Hey, I didn't know about that stuff! That API seems much nicer than libelf+libdwarf. It looks like it does less handholding, but it would be nice to get rid of the contortions induced by the libelf/libdwarf APIs.

When I got into this, I knew nothing about elf or dwarf, so I assumed for portability and sanity I'd need to use a generating library. Now I'm not so sure -- even with them, you end up writing architecture-dependent code, so what's the point?
(In reply to comment #15)
> Do we really need the top-level configure.in changes? There's no requirement
> that configure.in and js/src/configure.in remain "in sync". configure scripts
> tolerate unrecognized flags, and the top-level configure script should just
> propagate everything it gets down to js/src/configure.

I've gotten comments before that from people who would really like them to be in sync as possible. Although maybe that's only if they use the same stuff, even if they use it differently?
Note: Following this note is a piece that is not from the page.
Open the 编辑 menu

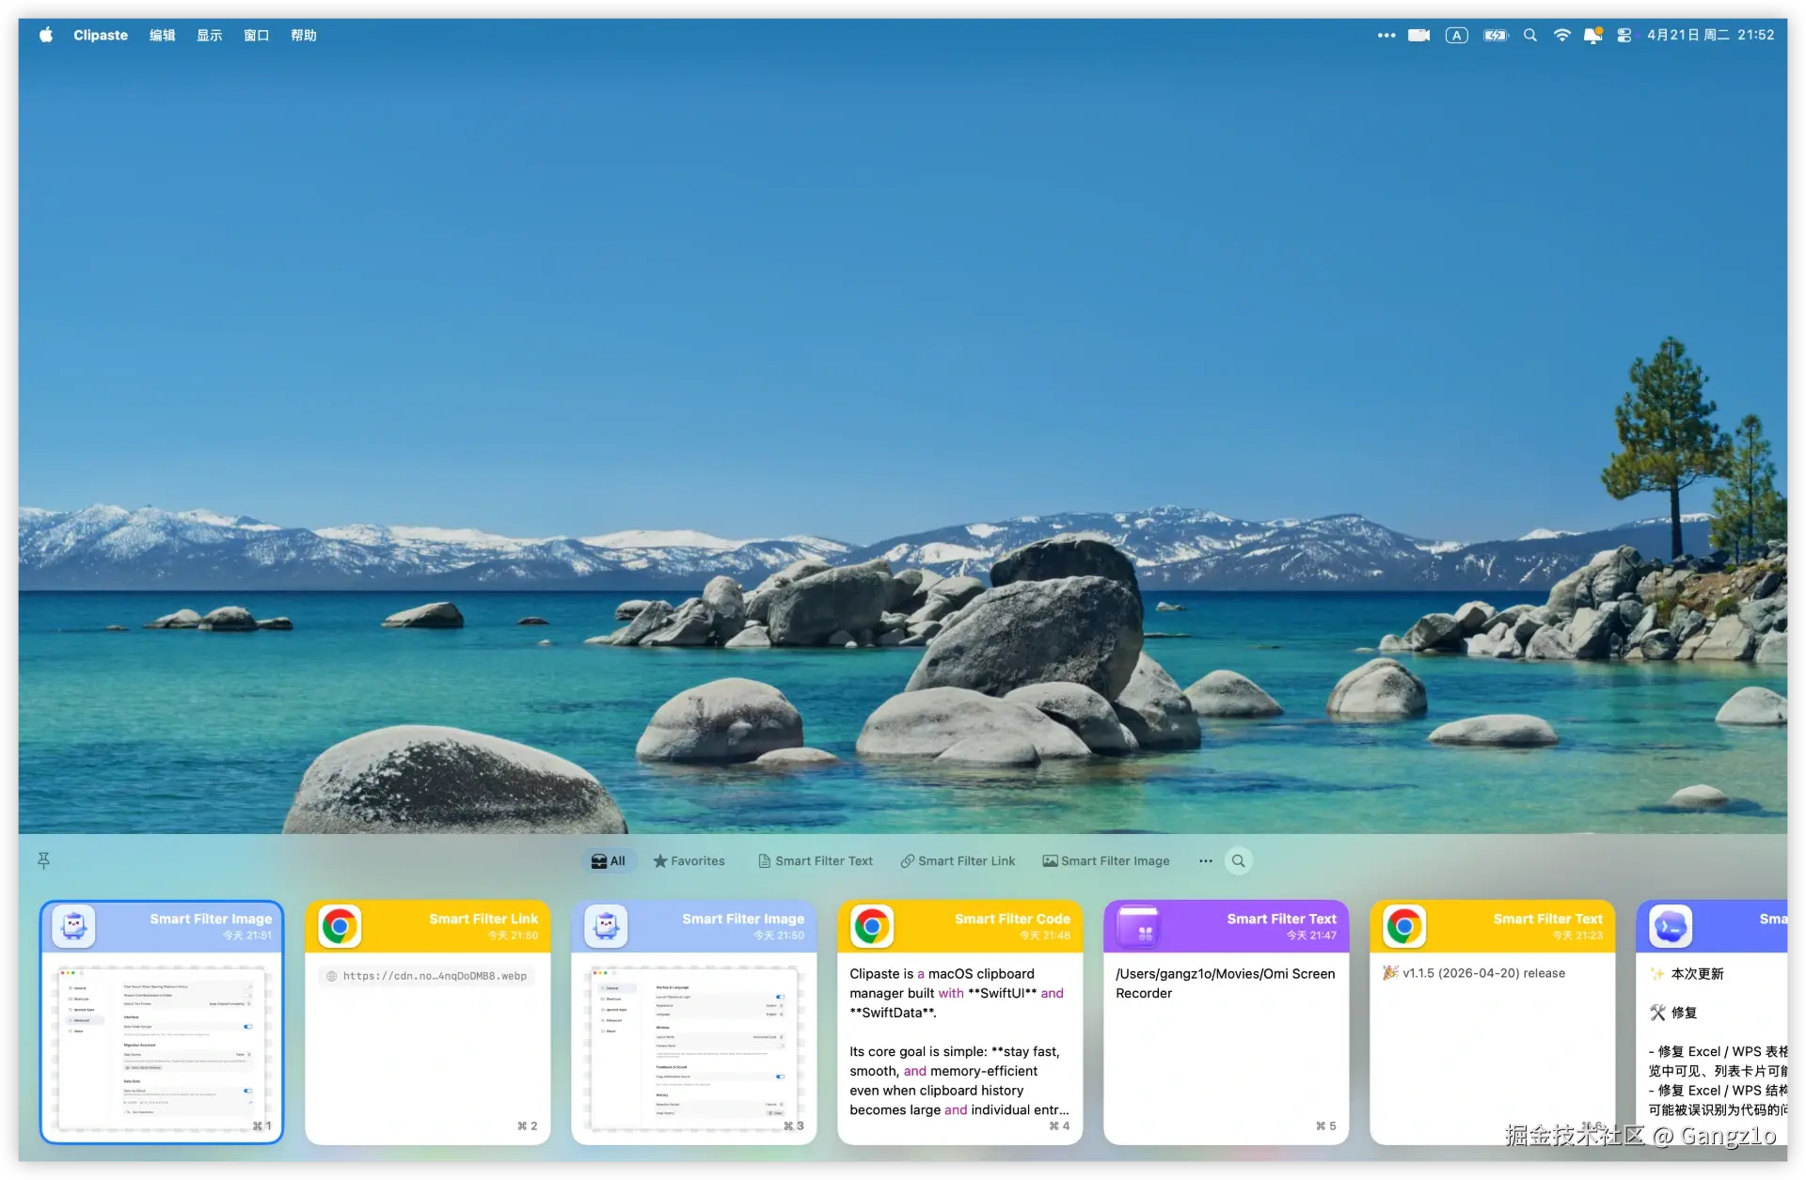tap(162, 35)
> I'm not seeing an AC_DEFINE in the second patch, and I'm not sure what the
> AC_SUBST is used by.

Yes, looking at it now, it looks like I botched them anyway. I did a bunch of patch splitting and refactoring, and apparently "does it still compile?" isn't really the right test...
Attachment #522531 - Flags: review?(khuey)
Ok, this repairs the configure support to actually work again.

khuey, is it ok to leave out all of the changes to the toplevel configure.in if it isn't used outside of js/src?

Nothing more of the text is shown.